Shi Tao 2Shi Tao is a Chinese journalist, poet and PEN member, serving 10 years in prison on the charge of "revealing state secrets abroad". In April 2004, Shi Tao (Shi is his family name) attended an editorial meeting of the Contemporary Commerce News (當代商報), where he worked, and where a document was read out from the Office of the Central Committee of the Chinese Communist Party with instructions for the media during the upcoming 15th anniversary of the June 4 1989 Tiananmen Square Protests and Beijing massacre. Using a Yahoo! Email account and another name, Shi Tao sent notes he took of this document, to overseas pro-democracy websites that publish news and information from China. His notes were published on Demoracy Net (民主通訊), Democracy Forum (民主論壇) and others. He was convicted and sentenced for that email. According to court documents, Yahoo! (Hong Kong) Holdings Ltd provided the Chinese authorities with Shi Tao's identity. Shi Tao wrote the poem 'June', a meditation on the 1989 protests and massacre, less than two months after he sent that fateful email - on June 9, 2004.

Organisers of the PEN Poem Relay chose ‘June’ for this relay not to re-open old wounds on the eve of the Olympics, but to pay tribute to the poet who bravely acted in the face of censorship. While it’s not certain ‘June’, the poem, was ever censored, it is highly doubtful it would ever have been published in a mainstream Chinese publication. The events of 1989 in Beijing and other cities in China remain to this day a censored topic in China. The email Shi Tao sent was itself about the censorship of June 4 1989. In sending that email, Shi Tao bravely acted against that censorship. What greater tribute could we pay, we thought, than to spread his art through the world’s languages and to let the poem itself act as a torch for freedom of expression.

We hope in doing so, we have honoured him and his work and the work of all Chinese writers, journalists and poets.

More about Shi Tao’s case



June

by Shi Tao

My whole life

Will never get past “June”
June, when my heart died
When my poetry died
When my lover
Died in romance’s pool of blood

June, the scorching sun burns open my skin
Revealing the true nature of my wound
June, the fish swims out of the blood-red sea
Toward another place to hibernate
June, the earth shifts, the rivers fall silent
Piled up letters unable to be delivered to the dead

Translated to English from Chinese by Chip Rolley.

Listen to the poem in English


Listen to the poem in Mandarin

About "June"

Cyclonical June

Note on Shi Tao’s poem “June” in the context of the International PEN Poem Relay by Yang Lian

First of all, Shi Tao wrote “June” in memory of the massacre on Tiananmen Square on June 4th in Bejing. It was a turning point in many Chinese people’s lives and minds. The dream of building a modern and strong “New China” ended in a dark nightmare when hundreds of young Chinese idealists were killed publicly and in cold blood by the soldiers of the People’s Liberation Army.

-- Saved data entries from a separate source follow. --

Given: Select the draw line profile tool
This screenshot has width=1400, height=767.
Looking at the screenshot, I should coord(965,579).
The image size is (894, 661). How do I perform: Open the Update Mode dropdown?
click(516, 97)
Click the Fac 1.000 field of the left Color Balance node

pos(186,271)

Secondly but perhaps even more important, Shi Tao wrote June not immediately after the events of 1989, but in 2004, 15 years after the massacre. By then China had changed from a very poor Communist country to a country with its own class of “Nouveau Riche” and a strong market economy. It seems the very opposite of the China of 1989. But as Chinese people poignantly remark, it has only turned into a combination of “the worst of communism and the worst of capitalism”.

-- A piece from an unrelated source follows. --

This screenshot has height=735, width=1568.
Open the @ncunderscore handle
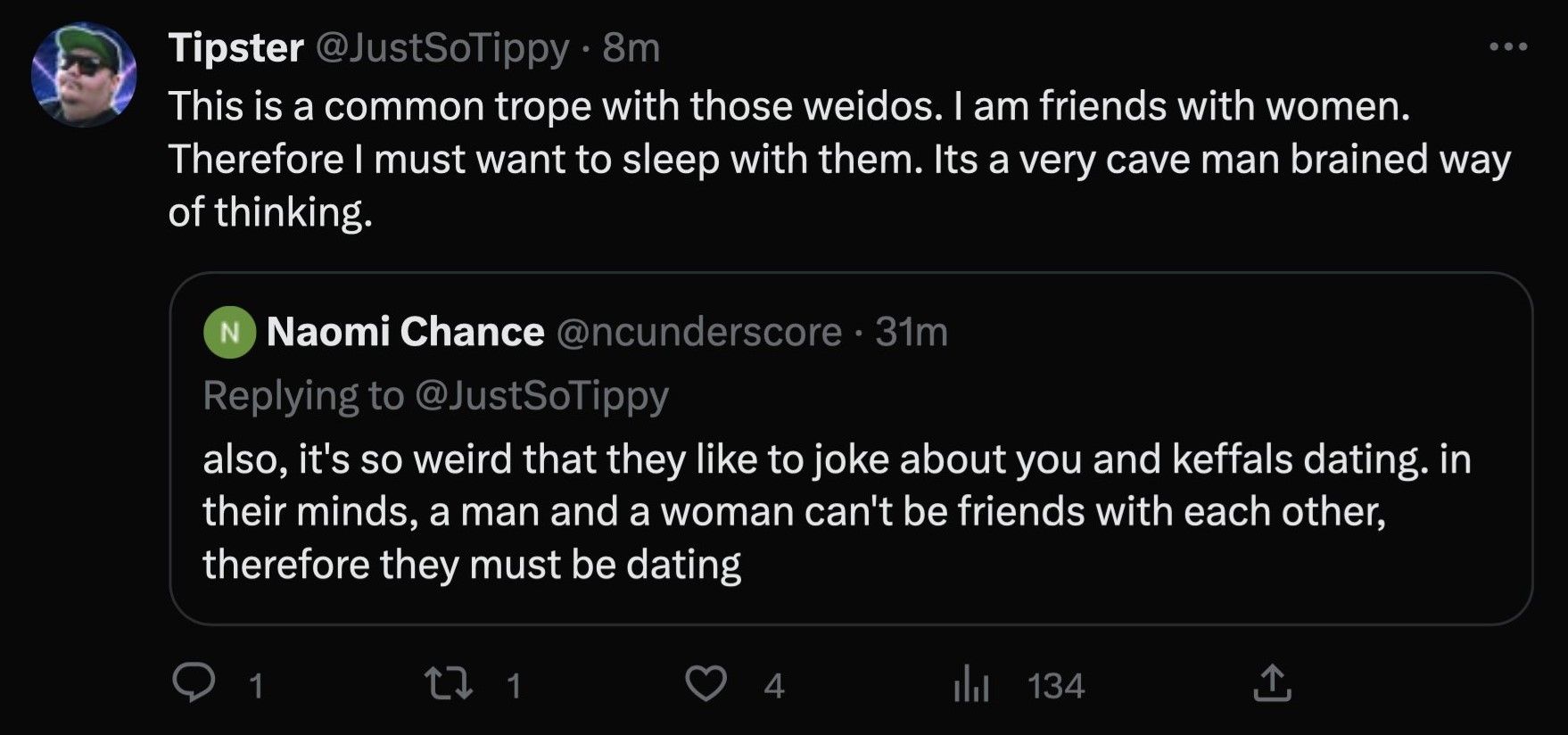[699, 332]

The first victim after the massacre was the memory of what had happened, for how can those who sit at the same table with the murderes remember the dead of Tiananmen square? The word itself was repressed and people take care to maintain a deep silence. Forgetting and denying render the sacrifice of those who perished on Tiananmen meaningless: their death becomes void.

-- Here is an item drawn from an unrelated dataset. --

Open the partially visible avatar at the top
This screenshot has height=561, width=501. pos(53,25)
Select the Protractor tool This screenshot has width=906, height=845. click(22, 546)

Shi Tao’s poem “June” pits itself against those two manifestations of death: the actual killing and the forgetting. Read in its depth we become aware of how the extreme situation of 1989 in China exemplifies the vulnerability of the human condition.

The universal meaning of the poem or its even transcendent qualities are closely linked to distinctive features of the Chinese language. Already the first stanza begins with the unspecified “all days” not directly pointing out only the days of June 1989 in China.
In Chinese the verb has no tense, and time has to be specified for example by adverbs. In this instance the time indicator at first seems very clear: “June”. But which June? June 1989, or every June as if saying: all “Junes”? Which tense can be used for the verb? Past tense, present, future tense? “June 1989” certainly is in the past, but “all Junes” are never past. Is the Tiananmen massacre to be understood as an event or as an enduring situation?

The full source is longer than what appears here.